So I don’t know how to build a generic function which can be used with the result of a transformation. I was assuming that the “Take” action inside the function would allow to trigger the transformation. Also, I don’t understand why the code works if I copy the body of the function inside main() like this:

int main(int argc, char* argv[])
{
  auto fileName = "../data/input_samples.csv";
  auto tdf = ROOT::Experimental::TDF::MakeCsvDataFrame(fileName);

  auto tdff = tdf.Filter("code==211");
  TApplication theApp("tapp", &argc, argv);
  TCanvas c1("c1");
  c1.SetGrid();
  TGraph g{};

  std::string ycol = "landsat8_b5_20140729";
  std::string xcol = "landsat8_b6_20140729";
  std::string options = "A*";

  auto y = *(tdff.Take<double>(ycol));
  std::vector<double> x(y.size());
  std::iota(x.begin(), x.end(), 0.);
  if(xcol != "")
    {
    x = *(tdff.Take<double>(xcol));
    g = TGraph(y.size(), &x[0], &y[0]);
    }
  else
    {
    g = TGraph(y.size(), &x[0], &y[0]);
    }
  g.Draw(options.c_str());
  g.SetMarkerStyle(21);
  c1.Update();
  theApp.Run();
  return 0;
}

Any hint is welcome.

Thanks.

Garjola

eguiraud · November 12, 2017, 10:16pm

Hi Garjola,
Can you try the template versions but taking the node by value rather than by reference?
I don’t understand the error message in that second case, but you are taking a reference to a temporary (the node returned by Filter).

Cheers,
Enrico

eguiraud · November 12, 2017, 11:26pm

Ok got it, this is one of those cases when switching compilers really helps. clang-4.0 yields the following error:

asd.cpp:16:19: error: use 'template' keyword to treat 'Take' as a dependent template name
   auto x = *(tdf.Take<double>("x"));
                  ^
                  template 
1 error generated.

Minimal example that works correctly:

#include <TApplication.h>
#include <ROOT/TDataFrame.hxx>
#include <TCanvas.h>
#include <TGraph.h>
#include <numeric>
#include <iostream>
using namespace ROOT::Experimental;

template <typename TDFNode>
void plot_df(TDFNode tdf)
{
   TApplication app("tapp", nullptr, nullptr);
   TCanvas c;
   auto y = *(tdf.template Take<double>("y"));
   std::vector<double> x(y.size());
   std::iota(x.begin(), x.end(), 0.);
   TGraph g(x.size(), x.data(), y.data());
   g.Draw();
   c.Update();
   app.Run();
}

int main() {
   TDataFrame d(10);
   auto dd = d.Define("y", "double(tdfentry_)");
   auto ff = dd.Filter("y > 0"); 
   plot_df(ff);
   return 0;
}

As a side note be aware that by writing

auto x = *(tdf.Take<double>("x"));
auto y = *(tdf.Take<double>("y"));

the loop over all entries must be run twice to make the results available when you require them.
Something like this, on the other hand, runs one loop over the data:

auto xproxy = tdf.Take<double>("x");
auto yproxy = tdf.Take<double>("y");
std::vector<double> x = std::move(*xproxy);
std::vector<double> y = std::move(*yproxy);

Cheers,
Enrico

garjola · November 13, 2017, 7:40am

Hi,

Thanks. It works. Now I will have to understand the tdf.template Take thing

Is there a reason to prefer passing the TDFNode by value? This also works:

template <typename TDFNode>
void plot_df(TDFNode&& tdf, const std::string& ycol, 
             const std::string& xcol = "", const std::string& options = "A*")

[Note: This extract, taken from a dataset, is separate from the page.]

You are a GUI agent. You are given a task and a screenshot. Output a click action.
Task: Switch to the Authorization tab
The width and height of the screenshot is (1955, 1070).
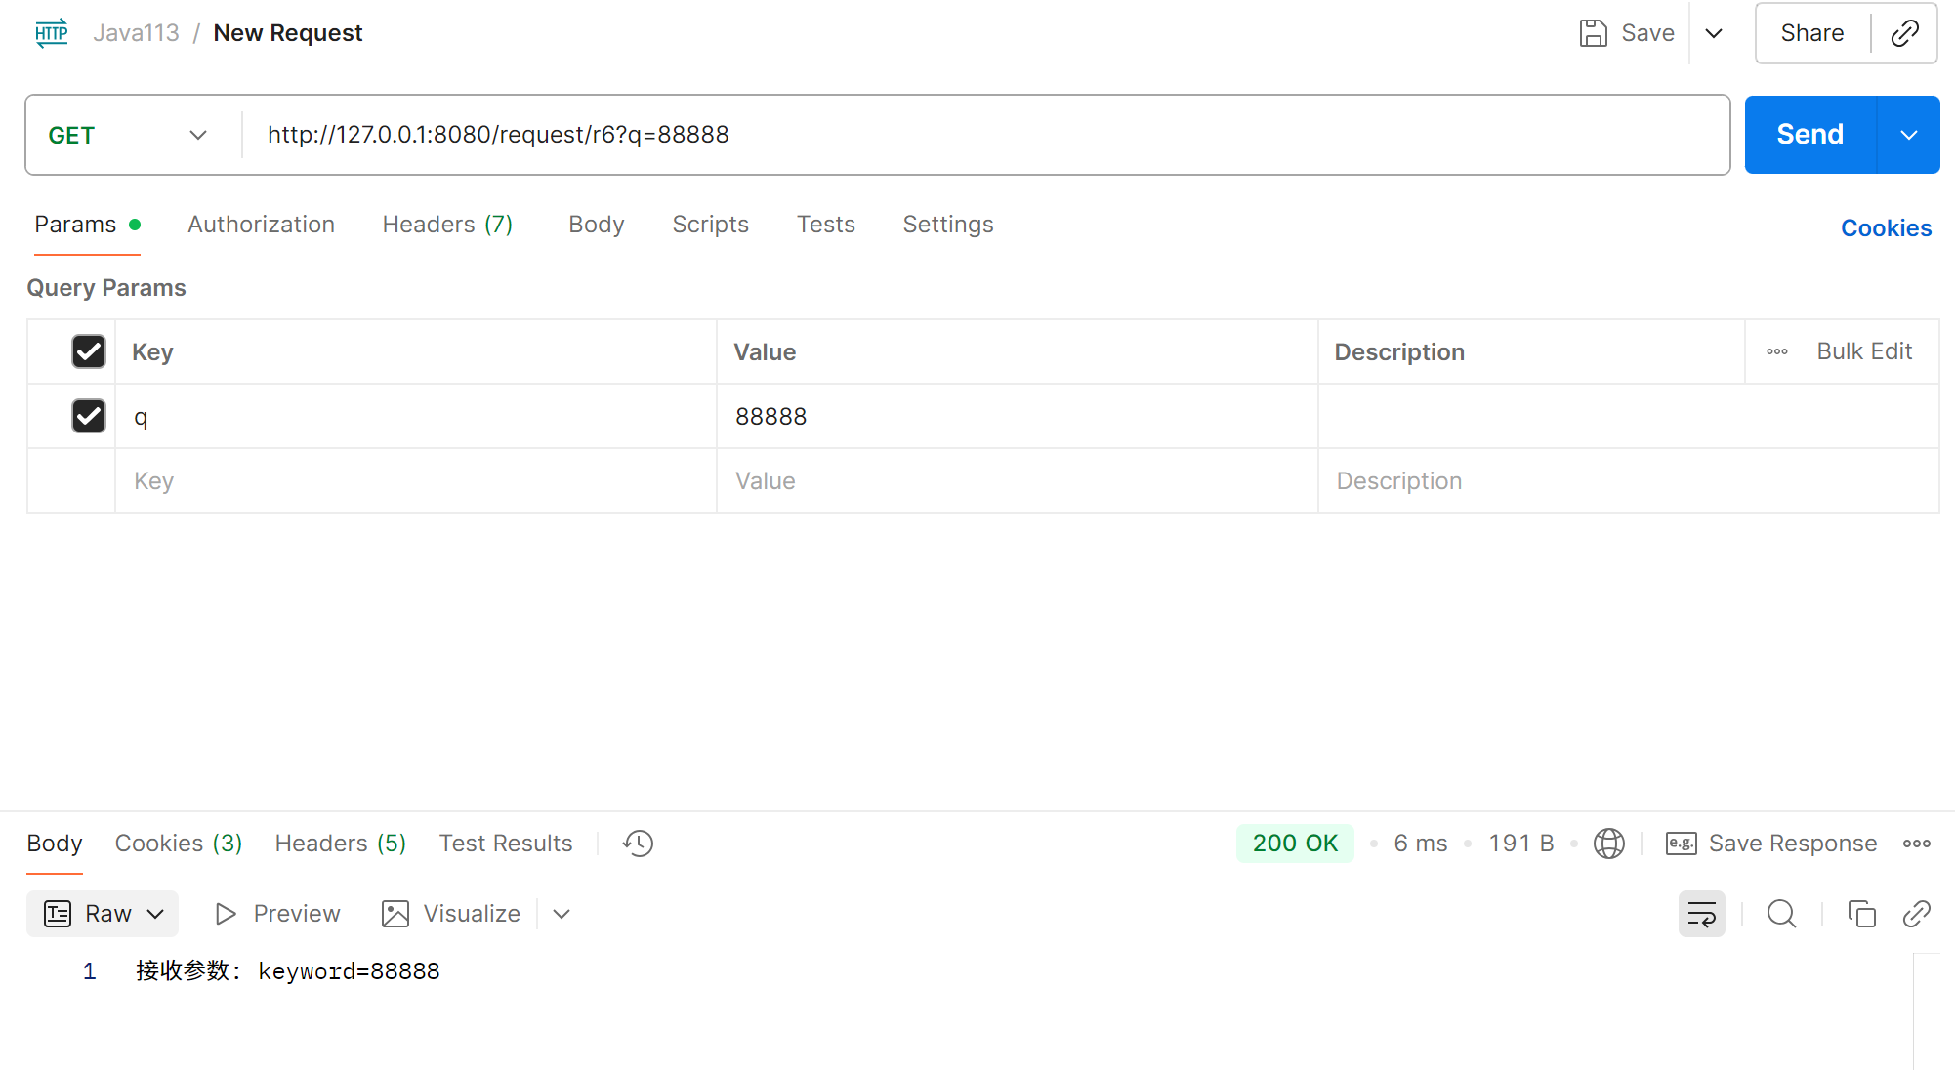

and allows me to pass the filtered data in the function call:

plot_df(tdf.Filter("code==211"),"landsat8_b5_20140729","landsat8_b6_20140729") ;

In the case where I pass it by reference like:

template <typename TDFNode>
void plot_df(TDFNode& tdf, const std::string& ycol, 
             const std::string& xcol = "", const std::string& options = "A*")

I have to create a temporary before the call:

auto tdff = tdf.Filter("code==211"); 
plot_df(tdff,"landsat8_b5_20140729","landsat8_b6_20140729") ;

Thanks again.

Garjola.

eguiraud · November 13, 2017, 8:17am

Yes, passing by rvalue reference is better than by value in this case (avoids copying some internals) but for this simple case I don’t expect any visible difference.

The tdf.template Take<double> is to let the compiler know that you want to call the template method of the function’s template parameter as opposed to invoke the less-than (<) operator followed by a greater than (>). (see “The template disambiguator for dependent names” at this page) – one of the dark corners of C++ parsing.

system · November 27, 2017, 8:17am

This topic was automatically closed 14 days after the last reply. New replies are no longer allowed.